I am just asking a small question:
what if a model used something Lisp-like as a compact inner language for reasoning?
Natural language is flexible, but it is also messy. The same idea can be said in many ways. Code is better, but most code still carries a lot of surface detail. Lisp is interesting because it is small, regular, and tree-shaped by default. Everything looks like an expression. That means less syntax variety, less ambiguity, and maybe a shorter path between “idea” and “representation.”
The core hunch
If a model could turn a messy sentence into a compact symbolic form first, it might spend fewer tokens on structure and more on meaning.
Something like this:
flowchart TD
A["User request in natural language"] --> B["Parse intent"]
B --> C["Small Lisp-like plan"]
C --> D["Reason over the plan"]
D --> E["Write answer in natural language"]
The thought is not “Lisp is magical.” (it definitely is but will let you take this copium for the rest of the page since I do want you to keep on reading)
The thought is: regular structure might be cheaper than free-form text.
Why this could matter
Transformers pay heavily for long sequences.
In the simplest view, attention cost grows roughly like:
\[C \propto n^2\]where $n$ is the sequence length.

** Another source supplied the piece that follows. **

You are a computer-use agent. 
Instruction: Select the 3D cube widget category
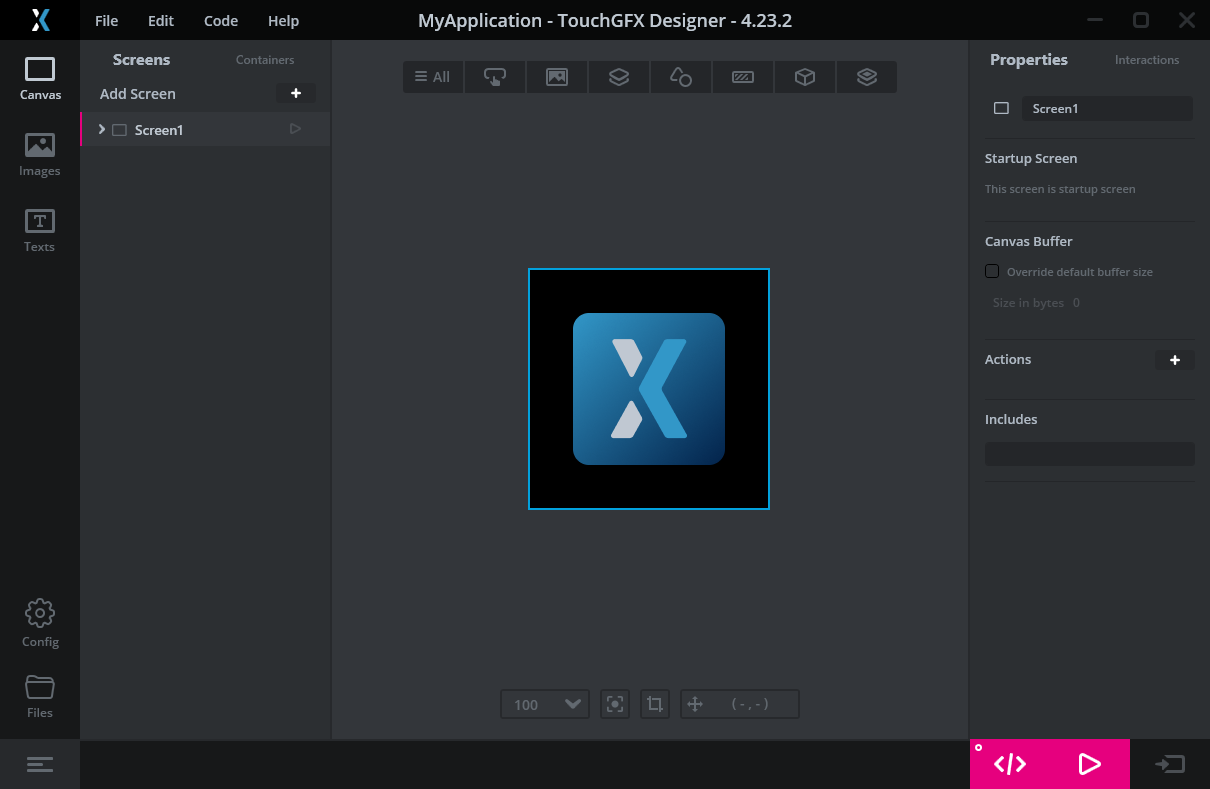(x=805, y=77)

So if a structured intermediate language reduced the working sequence from $n$ tokens to $kn$ tokens, where $0 < k < 1$, then the rough attention cost becomes:
\[C' \propto (kn)^2 = k^2 n^2\]That means even a modest shortening can matter.

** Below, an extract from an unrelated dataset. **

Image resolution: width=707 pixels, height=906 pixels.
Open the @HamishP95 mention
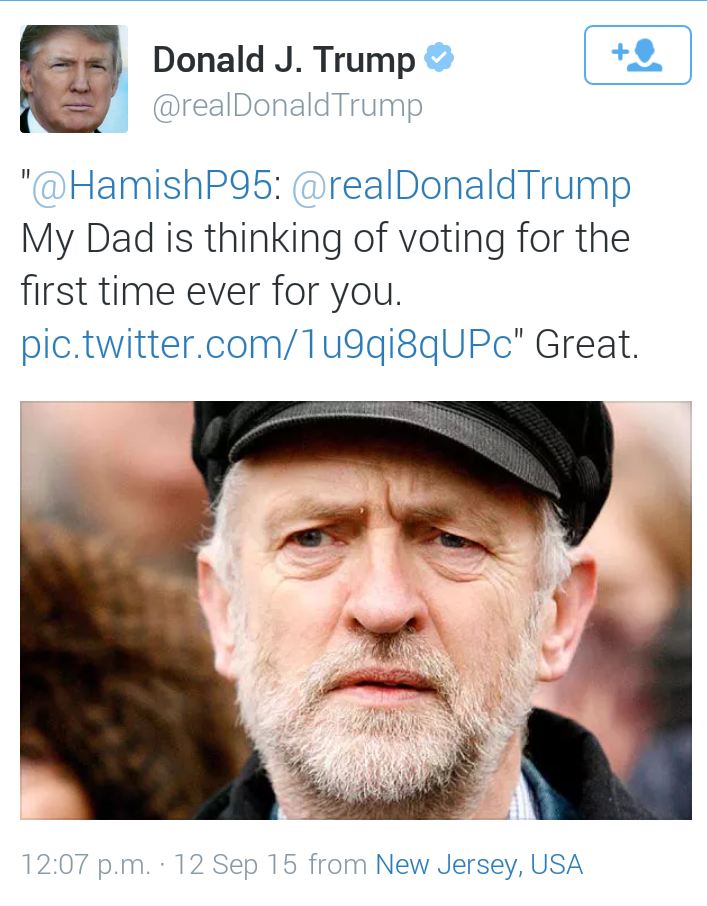coord(151,186)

For example, if $k = 0.7$, then:
\[\frac{C'}{C} = 0.49\]That is not a proof. It is just a reminder that shorter internal representations can have outsized effects.
Why Lisp?
Because Lisp is already close to a tree, and even John McCarthy created Lisp in order to develop a programming language that could effectively handle artificial intelligence research, so why the fuck not lisp?

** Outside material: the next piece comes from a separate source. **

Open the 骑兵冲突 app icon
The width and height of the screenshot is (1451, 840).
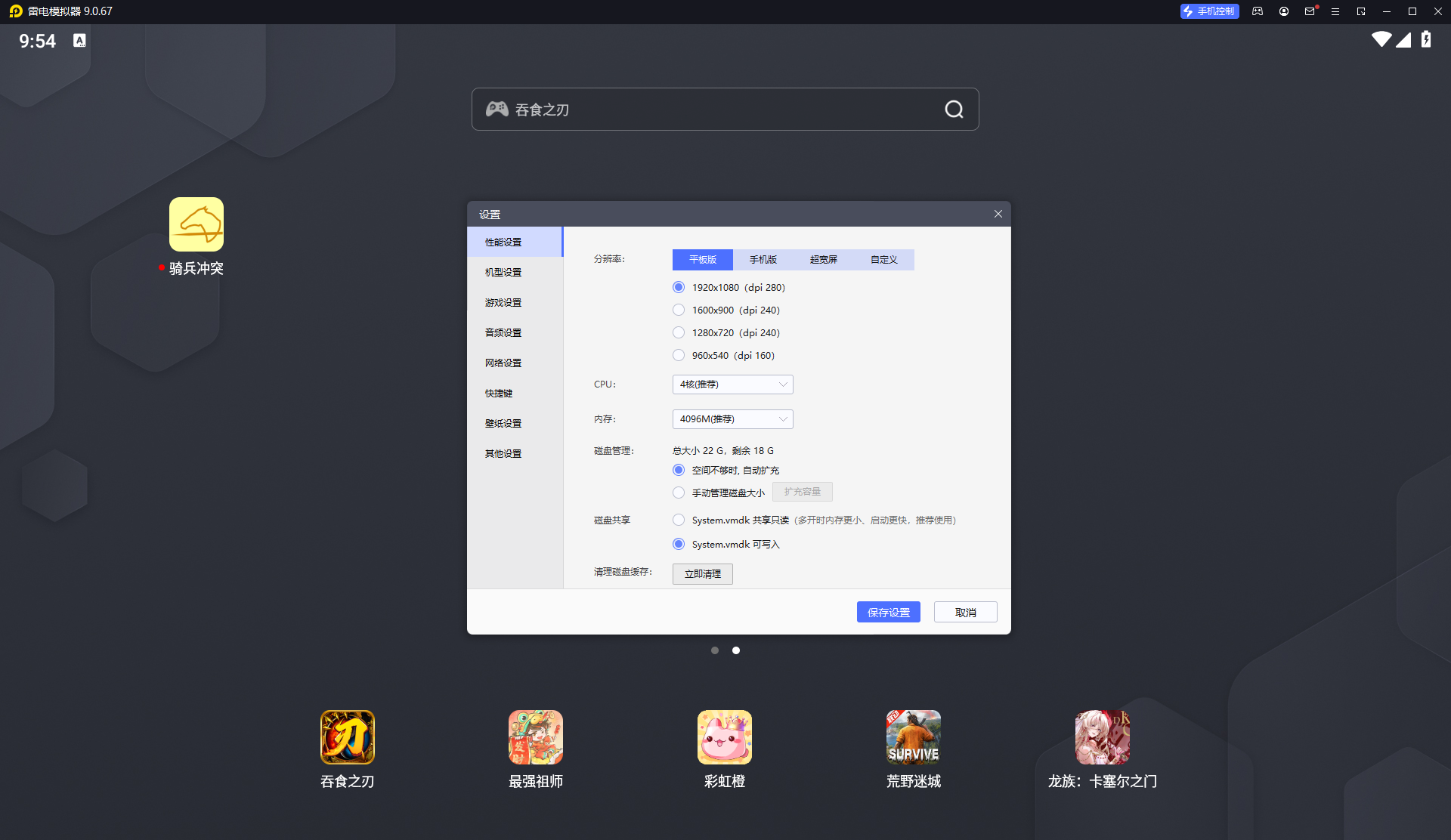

This matters because reasoning often has tree structure:
graph TD
R["Goal: answer the question"] --> A["Find the main task"]
R --> B["Find the needed facts"]
R --> C["Choose output form"]
A --> A1["classify"]
B --> B1["retrieve"]
B --> B2["compare"]
C --> C1["write"]
In Lisp-like form, that kind of structure can be written very directly:
(answer
(classify task)
(retrieve facts)
(compare facts)
(write result))
That is the whole attraction.
The form is plain. The nesting is visible. The grammar is small.
So what’s the catch?
Current LLM tokenizers were not built for this idea.
A Lisp expression is only compact if the model, tokenizer, and training setup are all aligned around it. If not, you may just replace one kind of overhead with another.
Also, not all reasoning wants a rigid symbolic form, some tasks are fuzzy, some are stylistic, some need exploration before they need structure.
So this is not “Lisp beats language.” It is more like: maybe some parts of reasoning want a cleaner internal scaffold.
And I did found some research
A few papers make this thought experiment feel less silly:
- ByT5: Towards a Token-Free Future with Pre-trained Byte-to-Byte Models shows that tokenization is not sacred. Models can work directly on bytes, which suggests the input representation is a design choice, not a law of nature.
- MEGABYTE: Predicting Million-byte Sequences with Multiscale Transformers shows that token-free modeling can stay competitive when the architecture is designed for long raw sequences.
- Tokenization Consistency Matters for Generative Models on Extractive NLP Tasks shows that small tokenization details can measurably affect model quality. That makes representation choices feel more important, not less.
None of these papers say “use Lisp inside LLMs.” But together they do say something to the lines of how we represent text and structure really matters.
Here is a simple version of my idea
Maybe future models do not think in plain English all the way through. Maybe they move between layers like this:
natural language -> compact symbolic form -> natural language
And if that compact symbolic form were Lisp-like, it might be easier to parse, easier to compress, and easier to reuse.
Not because Lisp is old. Not because it is beautiful.
Just because simple trees are cheap. I do not think “LLMs should use Lisp” is a serious product roadmap. I do think it is a something to consider.
It forces us to ask whether today’s token usage is paying for meaning, or just paying rent on messy representation.